Co-authors: Yan Wang1, Hannah Fechtel1, Gabe Spandau1, Sebastian Jugl1, Nicole E Smolinski1, Amie Goodin1, Joshua Brown 1 Almut G. Winterstein1, Robert L. Cook1
1University of Florida

Background: Significant knowledge gaps regarding the effectiveness and safety profile of medical marijuana (MMJ) impose challenges for MMJcertifying clinicians who make treatment recommendations. The Medical Marijuana & Me (M3) study is proposed to collect patient-centered data from Florida MMJ users.

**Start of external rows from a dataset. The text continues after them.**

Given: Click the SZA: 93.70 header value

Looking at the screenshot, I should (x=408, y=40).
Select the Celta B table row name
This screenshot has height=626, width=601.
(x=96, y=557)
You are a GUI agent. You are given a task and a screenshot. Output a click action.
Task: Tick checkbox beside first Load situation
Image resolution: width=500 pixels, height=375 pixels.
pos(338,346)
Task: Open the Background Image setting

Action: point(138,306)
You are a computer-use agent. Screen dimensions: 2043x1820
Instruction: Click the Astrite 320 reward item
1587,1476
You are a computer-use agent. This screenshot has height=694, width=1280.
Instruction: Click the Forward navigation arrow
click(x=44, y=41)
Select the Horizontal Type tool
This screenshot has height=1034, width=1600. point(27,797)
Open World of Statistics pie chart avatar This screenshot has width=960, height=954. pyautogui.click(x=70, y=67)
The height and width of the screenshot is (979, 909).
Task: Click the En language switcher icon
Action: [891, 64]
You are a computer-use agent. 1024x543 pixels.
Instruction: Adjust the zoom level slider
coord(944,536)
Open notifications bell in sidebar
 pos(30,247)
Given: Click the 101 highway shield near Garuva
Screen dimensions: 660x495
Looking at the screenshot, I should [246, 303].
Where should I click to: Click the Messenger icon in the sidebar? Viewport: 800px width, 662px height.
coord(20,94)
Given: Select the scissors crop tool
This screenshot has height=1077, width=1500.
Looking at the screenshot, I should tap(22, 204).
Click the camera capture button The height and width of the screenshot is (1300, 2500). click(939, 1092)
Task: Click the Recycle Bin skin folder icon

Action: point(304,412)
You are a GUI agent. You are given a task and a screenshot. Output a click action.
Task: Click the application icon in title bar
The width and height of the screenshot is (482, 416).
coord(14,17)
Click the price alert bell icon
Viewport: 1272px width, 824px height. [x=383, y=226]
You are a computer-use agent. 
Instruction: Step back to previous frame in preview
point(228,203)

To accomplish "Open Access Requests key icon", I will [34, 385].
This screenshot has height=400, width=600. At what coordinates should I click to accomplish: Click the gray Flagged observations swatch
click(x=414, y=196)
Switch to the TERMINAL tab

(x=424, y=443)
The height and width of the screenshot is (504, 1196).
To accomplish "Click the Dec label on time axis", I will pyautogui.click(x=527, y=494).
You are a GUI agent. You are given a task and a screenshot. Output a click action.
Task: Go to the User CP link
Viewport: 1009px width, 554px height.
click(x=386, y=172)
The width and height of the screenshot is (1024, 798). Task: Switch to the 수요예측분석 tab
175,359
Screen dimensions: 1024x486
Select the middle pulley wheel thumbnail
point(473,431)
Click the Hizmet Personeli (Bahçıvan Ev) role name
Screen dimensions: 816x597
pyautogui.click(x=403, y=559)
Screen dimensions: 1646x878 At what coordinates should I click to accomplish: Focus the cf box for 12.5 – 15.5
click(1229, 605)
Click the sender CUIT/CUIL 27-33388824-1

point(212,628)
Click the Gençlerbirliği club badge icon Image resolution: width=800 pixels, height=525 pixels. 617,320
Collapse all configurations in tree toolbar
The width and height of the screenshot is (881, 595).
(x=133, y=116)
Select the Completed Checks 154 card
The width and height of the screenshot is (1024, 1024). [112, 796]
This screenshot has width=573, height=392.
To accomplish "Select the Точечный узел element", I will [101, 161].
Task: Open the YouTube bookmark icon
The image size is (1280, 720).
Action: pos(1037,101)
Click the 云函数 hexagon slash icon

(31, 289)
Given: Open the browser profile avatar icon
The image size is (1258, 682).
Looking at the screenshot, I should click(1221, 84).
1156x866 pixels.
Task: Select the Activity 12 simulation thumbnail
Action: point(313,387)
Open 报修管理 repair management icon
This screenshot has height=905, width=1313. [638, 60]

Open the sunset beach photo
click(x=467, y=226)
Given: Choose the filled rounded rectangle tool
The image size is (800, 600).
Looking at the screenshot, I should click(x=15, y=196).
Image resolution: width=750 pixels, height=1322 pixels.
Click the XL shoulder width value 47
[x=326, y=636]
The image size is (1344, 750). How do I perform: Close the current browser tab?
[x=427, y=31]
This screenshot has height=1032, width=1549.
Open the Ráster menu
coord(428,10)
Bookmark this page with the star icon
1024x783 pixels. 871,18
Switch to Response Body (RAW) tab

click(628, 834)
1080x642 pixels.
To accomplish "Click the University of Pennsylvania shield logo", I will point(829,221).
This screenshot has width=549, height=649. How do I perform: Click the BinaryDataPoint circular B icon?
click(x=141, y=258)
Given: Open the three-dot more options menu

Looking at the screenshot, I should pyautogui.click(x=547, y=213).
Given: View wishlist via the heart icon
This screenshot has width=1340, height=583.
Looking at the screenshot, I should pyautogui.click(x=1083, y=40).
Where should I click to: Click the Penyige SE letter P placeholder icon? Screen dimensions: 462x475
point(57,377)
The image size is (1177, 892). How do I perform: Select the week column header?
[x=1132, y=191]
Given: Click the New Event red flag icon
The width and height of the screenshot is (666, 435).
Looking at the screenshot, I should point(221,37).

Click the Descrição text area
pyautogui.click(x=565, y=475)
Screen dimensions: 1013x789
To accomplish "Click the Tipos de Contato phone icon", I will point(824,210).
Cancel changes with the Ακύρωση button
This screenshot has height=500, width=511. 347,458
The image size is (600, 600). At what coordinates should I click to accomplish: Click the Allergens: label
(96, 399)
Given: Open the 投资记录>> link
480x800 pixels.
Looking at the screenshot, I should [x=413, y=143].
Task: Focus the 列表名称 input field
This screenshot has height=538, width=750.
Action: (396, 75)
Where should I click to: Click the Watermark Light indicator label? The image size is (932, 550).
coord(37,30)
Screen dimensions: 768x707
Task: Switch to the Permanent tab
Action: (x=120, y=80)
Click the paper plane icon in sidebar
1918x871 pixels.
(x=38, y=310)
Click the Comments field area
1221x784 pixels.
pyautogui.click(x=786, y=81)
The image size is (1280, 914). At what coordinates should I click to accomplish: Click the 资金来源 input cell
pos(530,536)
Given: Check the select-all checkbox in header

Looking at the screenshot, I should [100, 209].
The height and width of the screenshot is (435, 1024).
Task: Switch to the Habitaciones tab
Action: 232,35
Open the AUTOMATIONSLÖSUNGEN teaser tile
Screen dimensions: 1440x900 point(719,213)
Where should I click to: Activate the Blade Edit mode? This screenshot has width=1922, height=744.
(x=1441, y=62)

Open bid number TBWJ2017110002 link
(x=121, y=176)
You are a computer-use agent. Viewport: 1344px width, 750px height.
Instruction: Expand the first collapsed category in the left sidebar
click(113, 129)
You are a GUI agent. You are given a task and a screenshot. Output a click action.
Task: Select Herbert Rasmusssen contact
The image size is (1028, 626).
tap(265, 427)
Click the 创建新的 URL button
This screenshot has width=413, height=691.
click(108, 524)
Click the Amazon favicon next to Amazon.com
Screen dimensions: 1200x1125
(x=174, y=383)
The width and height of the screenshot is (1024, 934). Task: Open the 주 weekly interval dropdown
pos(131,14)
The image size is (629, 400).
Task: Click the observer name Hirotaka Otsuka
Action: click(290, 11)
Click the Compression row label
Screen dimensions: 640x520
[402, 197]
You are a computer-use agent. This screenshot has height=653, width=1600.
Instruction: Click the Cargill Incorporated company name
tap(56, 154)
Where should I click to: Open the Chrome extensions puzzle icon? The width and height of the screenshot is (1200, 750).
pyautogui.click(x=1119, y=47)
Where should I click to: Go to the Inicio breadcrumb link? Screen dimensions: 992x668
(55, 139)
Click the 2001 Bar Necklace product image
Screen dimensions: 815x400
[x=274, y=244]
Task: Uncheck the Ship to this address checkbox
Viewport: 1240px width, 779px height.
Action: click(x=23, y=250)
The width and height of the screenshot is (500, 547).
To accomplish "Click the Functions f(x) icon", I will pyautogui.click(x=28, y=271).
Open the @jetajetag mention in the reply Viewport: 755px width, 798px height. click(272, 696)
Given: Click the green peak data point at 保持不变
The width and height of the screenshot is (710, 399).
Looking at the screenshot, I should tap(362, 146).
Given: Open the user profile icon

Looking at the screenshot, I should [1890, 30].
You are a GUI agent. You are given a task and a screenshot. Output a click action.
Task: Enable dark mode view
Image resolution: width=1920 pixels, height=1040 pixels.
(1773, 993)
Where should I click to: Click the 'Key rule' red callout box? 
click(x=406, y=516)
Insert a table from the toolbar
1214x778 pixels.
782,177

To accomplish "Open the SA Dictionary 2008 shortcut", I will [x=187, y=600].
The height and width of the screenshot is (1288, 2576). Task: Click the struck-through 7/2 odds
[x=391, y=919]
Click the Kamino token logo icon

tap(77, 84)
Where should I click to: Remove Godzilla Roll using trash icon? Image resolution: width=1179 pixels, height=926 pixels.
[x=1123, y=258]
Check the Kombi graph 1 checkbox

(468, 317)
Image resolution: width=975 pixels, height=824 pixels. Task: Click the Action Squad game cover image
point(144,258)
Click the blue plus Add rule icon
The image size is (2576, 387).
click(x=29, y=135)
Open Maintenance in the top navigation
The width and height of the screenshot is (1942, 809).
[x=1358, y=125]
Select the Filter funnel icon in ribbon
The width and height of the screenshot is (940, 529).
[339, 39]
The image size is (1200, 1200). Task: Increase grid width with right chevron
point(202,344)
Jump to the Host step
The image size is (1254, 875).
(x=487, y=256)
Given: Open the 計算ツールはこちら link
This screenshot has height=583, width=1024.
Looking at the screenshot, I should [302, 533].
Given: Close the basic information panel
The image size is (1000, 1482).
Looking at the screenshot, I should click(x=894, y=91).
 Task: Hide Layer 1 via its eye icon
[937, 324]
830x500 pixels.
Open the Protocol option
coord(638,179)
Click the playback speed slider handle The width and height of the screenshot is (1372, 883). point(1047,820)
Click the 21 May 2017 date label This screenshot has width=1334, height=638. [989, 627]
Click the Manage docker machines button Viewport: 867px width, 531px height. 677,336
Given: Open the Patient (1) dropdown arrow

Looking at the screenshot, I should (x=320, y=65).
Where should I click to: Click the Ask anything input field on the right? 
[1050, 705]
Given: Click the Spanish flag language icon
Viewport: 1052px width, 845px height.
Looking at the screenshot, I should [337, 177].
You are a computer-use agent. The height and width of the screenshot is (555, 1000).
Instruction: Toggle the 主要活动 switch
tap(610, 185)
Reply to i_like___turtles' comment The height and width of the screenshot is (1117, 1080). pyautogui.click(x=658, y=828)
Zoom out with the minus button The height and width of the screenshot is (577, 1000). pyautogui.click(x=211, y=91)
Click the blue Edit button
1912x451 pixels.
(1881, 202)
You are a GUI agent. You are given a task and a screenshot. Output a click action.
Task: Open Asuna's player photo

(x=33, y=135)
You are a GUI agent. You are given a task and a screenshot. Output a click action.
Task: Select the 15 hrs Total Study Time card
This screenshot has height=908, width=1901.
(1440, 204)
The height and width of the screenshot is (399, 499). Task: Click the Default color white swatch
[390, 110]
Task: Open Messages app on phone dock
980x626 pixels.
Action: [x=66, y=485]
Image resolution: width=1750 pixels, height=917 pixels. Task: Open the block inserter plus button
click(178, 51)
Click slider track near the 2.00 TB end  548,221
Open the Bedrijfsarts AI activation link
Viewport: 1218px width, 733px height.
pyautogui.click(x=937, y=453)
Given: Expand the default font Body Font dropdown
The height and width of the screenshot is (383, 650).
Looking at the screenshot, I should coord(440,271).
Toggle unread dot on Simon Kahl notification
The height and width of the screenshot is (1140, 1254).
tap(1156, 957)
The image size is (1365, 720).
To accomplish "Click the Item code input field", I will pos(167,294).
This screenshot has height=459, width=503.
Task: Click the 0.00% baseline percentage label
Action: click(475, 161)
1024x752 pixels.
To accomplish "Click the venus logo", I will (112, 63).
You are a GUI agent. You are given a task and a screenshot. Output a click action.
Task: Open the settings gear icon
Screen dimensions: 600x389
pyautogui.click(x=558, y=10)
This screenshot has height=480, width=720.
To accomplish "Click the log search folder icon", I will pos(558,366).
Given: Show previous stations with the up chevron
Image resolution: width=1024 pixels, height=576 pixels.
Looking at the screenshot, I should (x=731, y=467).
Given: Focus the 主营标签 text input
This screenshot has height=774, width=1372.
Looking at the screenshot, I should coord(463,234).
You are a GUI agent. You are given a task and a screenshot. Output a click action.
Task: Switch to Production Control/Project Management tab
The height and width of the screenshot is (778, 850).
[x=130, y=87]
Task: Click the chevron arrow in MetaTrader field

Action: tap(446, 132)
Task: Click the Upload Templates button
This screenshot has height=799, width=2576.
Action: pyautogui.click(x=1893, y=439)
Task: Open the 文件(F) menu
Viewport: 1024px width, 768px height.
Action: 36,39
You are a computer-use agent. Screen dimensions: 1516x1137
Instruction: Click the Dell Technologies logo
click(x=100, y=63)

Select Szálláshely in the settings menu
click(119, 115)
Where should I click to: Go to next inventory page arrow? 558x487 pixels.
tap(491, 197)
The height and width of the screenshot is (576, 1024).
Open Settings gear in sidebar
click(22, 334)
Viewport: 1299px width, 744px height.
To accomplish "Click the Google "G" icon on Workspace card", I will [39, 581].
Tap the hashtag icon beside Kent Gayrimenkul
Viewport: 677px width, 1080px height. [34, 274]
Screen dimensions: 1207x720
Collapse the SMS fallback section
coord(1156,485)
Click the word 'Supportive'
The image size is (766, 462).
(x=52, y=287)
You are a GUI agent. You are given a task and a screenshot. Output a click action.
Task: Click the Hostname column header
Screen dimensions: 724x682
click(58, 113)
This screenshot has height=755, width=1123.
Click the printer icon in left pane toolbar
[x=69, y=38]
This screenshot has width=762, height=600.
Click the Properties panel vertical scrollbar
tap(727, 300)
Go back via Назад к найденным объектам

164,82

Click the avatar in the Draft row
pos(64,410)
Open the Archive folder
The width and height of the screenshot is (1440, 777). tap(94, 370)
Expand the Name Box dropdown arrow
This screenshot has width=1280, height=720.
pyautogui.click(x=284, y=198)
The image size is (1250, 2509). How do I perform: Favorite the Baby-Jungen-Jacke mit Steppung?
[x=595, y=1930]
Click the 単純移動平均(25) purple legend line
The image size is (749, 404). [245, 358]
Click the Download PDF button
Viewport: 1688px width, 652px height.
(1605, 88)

  • Quantify MMJ use persistence and identify reasons for discontinuation.
  • Describe outcome trajectories for primary reasons for MMJ use and determine factors associated with different trajectories among MMJ initiators.
  • Describe MMJ use patterns, including consumption modes, dosing, and use frequency that patients report as “most effective,” and identify characteristics associated with such use patterns.
  • Describe changes in products, consumption modes, and dosing over time. 42 – CCORC 2022
  • Characterize adverse effects, including cannabis use disorder, and identify associated products and patient characteristics.
  • Track alcohol, tobacco, and other substance use among MMJ initiators.
  • Describe concurrent prescription medications use, and factors associated with changes in medications after initiating MMJ.
  • Identify concomitant medication use with potential drug-MMJ interactions risk

Protocol Summary: The M3 databank will house: 1) data from a prospective cohort of MMJ initiators who complete surveys at enrollment, three months, and nine months after MMJ initiation, and 2) data from a cross-sectional sample of current MMJ users. A multidisciplinary committee including researchers, physicians, pharmacists, patients, and dispensary personnel planned study protocols. We plan to recruit 1000 participants aged ≥18 years with ~50% new and ~50% current MMJ patients from clinics and dispensaries. Consented participants will be compensated with a gift card for each survey completion. Survey domains include sociodemographic characteristics, physical and mental health, marijuana use history, reasons for MMJ use and discontinuation, MMJ products and use patterns, concurrent use of prescription medications and other substances, and side effects. We pilot-tested the questionnaires on 20 randomly selected participants from the Marijuana Center Contact Registry. We established a concept system to facilitate sharing and analysis of deidentified M3 data. Linkages with other databases are planned as well. Enrollment begins in May 2022.

Conclusion: The M3 databank will provide data to investigators affiliated with the consortium to enhance research to inform policy, clinical practice, and improvements in patient outcomes.